I'm very new to VHDL and I'm trying to design a simple clock divider process, but I'm running into a strange disparity between two forms of a process that I can't tell apart logically. I'd really appreciate help with this! Sorry if I don't include enough context, I don't know yet what would be helpful for this sort of thing.

Form 1:

div_main : process(clk_in) is
variable count : integer := 0;
begin
if (rising_edge(clk_in) and sw_in(3) = '1') then
count := count + 1;
if (count > div) then
count := 0;
tmpclk <= not tmpclk;
end if;
end if;
end process div_main;


Form 2:

div_main : process(clk_in) is
variable count : integer := 0;
begin
if (rising_edge(clk_in) and sw_in(3) = '1') then
count := count + 1;
end if;
if (count > div) then
count := 0;
tmpclk <= not tmpclk;
end if;
end process div_main;


(The sw input is a form of clk enable) (The clk_in is a 125MHZ pin output on the FPGA)
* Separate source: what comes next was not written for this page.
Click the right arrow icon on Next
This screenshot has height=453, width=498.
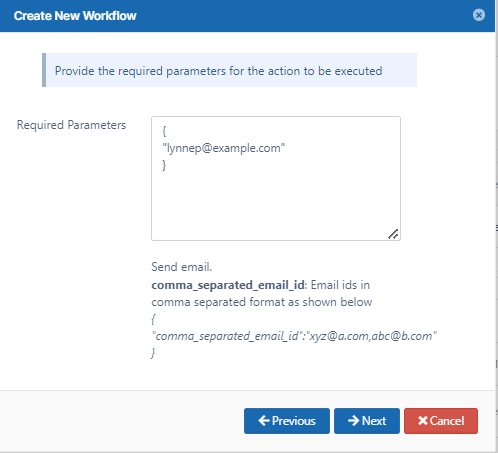(354, 421)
The first form works perfectly, but I'm having a ton of issues with the second. It's tmpclk output is nearly random. The only difference I can see is whether the conditional reset of count is evaluated on only rising edges or on both rising and falling edges, which I wouldn't think matters. I would really appreciate if someone could explain why they behave so differently!
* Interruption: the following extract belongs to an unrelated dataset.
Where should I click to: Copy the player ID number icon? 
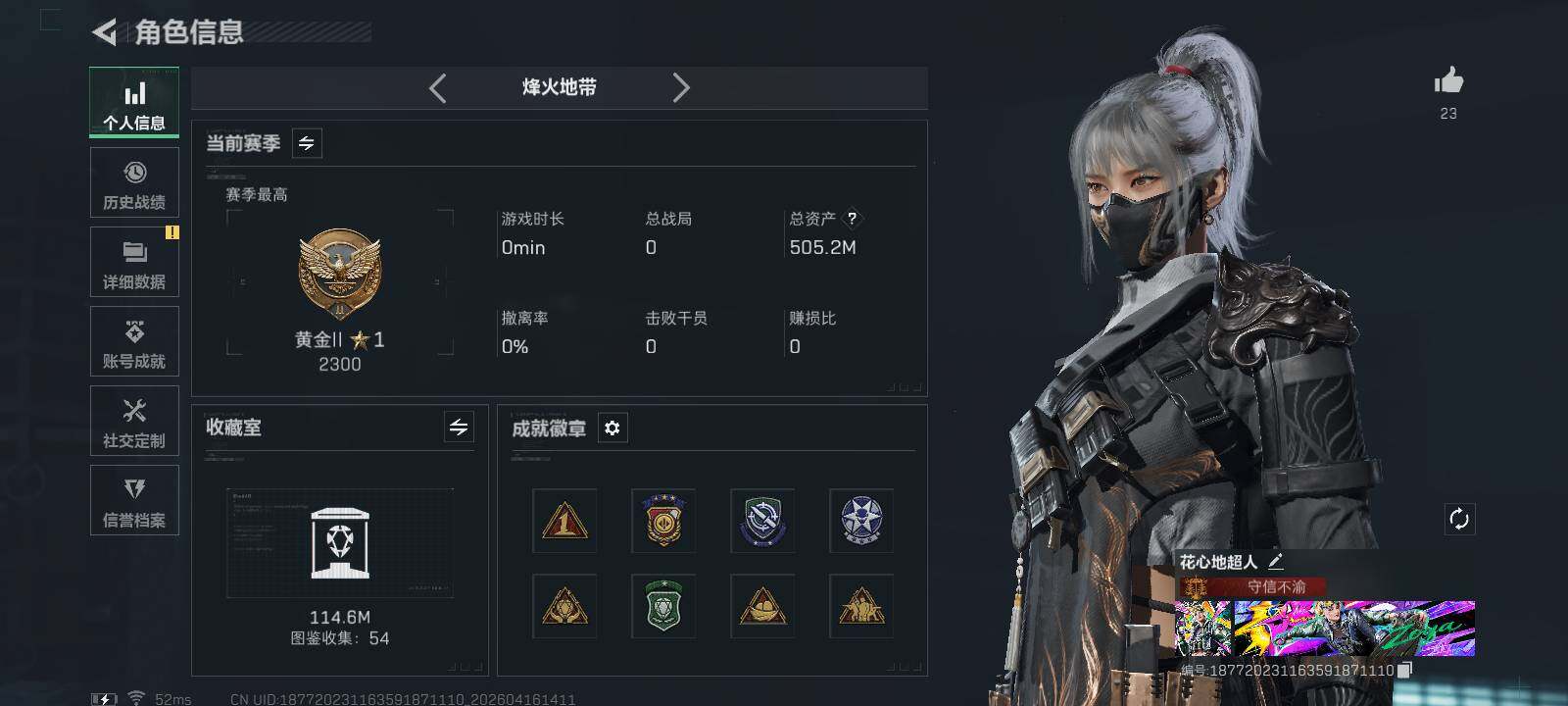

• Always use integers with range specified. It will optimise your code in case synthesiser is not smart enough. Oct 4, 2019 at 9:01

## 1 Answer

I'm not surprised that the second form gives you issues. Let's look at the code line-by-line.
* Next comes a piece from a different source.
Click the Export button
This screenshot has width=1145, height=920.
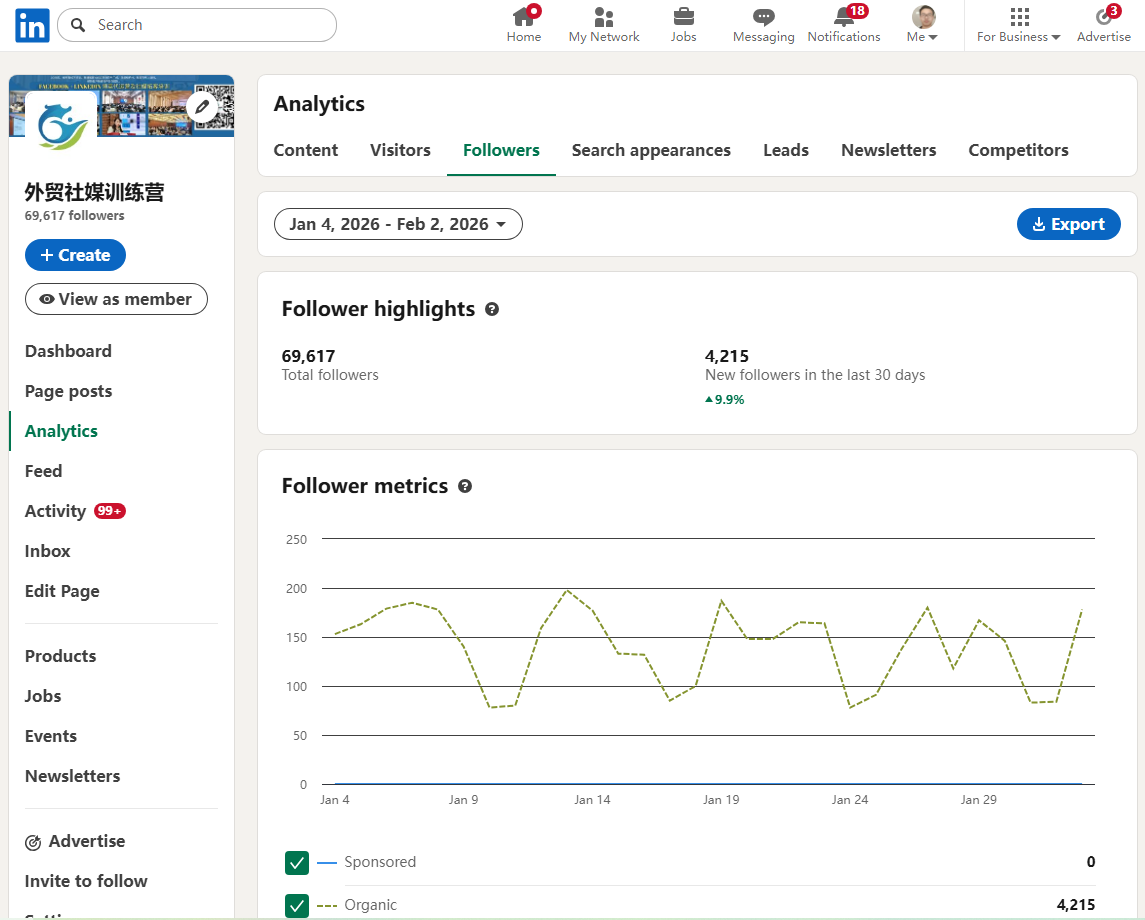1068,224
First, we have the process declaration:

div_main : process(clk_in) is
variable count : integer := 0;
begin


This tells the synthesizer/simulator to "trigger" the process any time clk_in changes. It also declares a count variable used internally. Note that this may be problematic in a synthesized design due to the fact that integer is not derived from std_logic like the signed and unsigned types defined in ieee.numeric_std (basically std_logic_vector with extra operator overloads). I would recommend changing the declaration to something like this:

    variable count : unsigned(15 downto 0) := (others => '0'); -- Set the size to whatever you need


Next, we have a synchronous statement triggered on the rising edge of the clock, along with a condition. count is incremented on every rising edge as long as sw_in(3) is asserted.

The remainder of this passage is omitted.